文書の抜粋.
((
インフレのダブルショック
8月19日付けのブルムバーグに「インフレのダブルショック」のコラムが掲載されたが、内容的には、「ベテラン投資運用者の経験的な勘は尊重できるものの、理論的には、いろいろな過ちが存在する可能性」が指摘できるものと感じられた次第である。具体的には、「ノルウエー中央銀行投資管理部門(NBIM)のニコライ・タンゲン最高経営責任者」が、「今後、インフレが高進したときには、株式と債券双方のリターンが打撃を付ける」という警告を発した状況のことである。
つまり、現在の最大の脅威は「インフレの高進」であり、「今回は、従来のインフレサイクルが繰り返されない可能性がある」と述べているわけだが、この時の問題点は、「1971年のニクソンショック」から始まった「現代の通貨制度」、すなわち、私が提唱する「信用や錯覚だけを本位とした信用本位制」が理解されていない事実である。別の言葉では、「なぜ、長期間にわたり、超低金利状態が継続し、また、さまざまな商品価格が高騰を継続しているのか?」という点に関する分析が不測している状況のことである。
))
データ行.
((
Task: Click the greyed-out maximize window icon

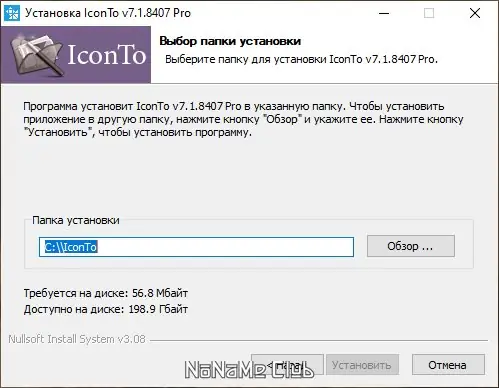Action: [x=429, y=13]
))
課題.
a) 文書の抜粋で、筆者が提唱している現代の通貨制度は何と呼ばれていますか。
b) 文書の抜粋のうち「8月19日付けのブルムバーグに」で始まる段落を、主な事実を残して短く書き直してください。
データ行は文書の抜粋とは別の資料です。

解答.
a) 「信用や錯覚だけを本位とした信用本位制」です。

b) 8月19日付けのブルムバーグに「インフレのダブルショック」というコラムが載った。ベテラン投資運用者の勘は尊重できるが、理論的には過ちがありうると筆者は感じた。その投資運用者とはノルウエー中央銀行投資管理部門（NBIM）のニコライ・タンゲン最高経営責任者で、今後インフレが高進すれば株式と債券の双方のリターンが打撃を受けると警告した。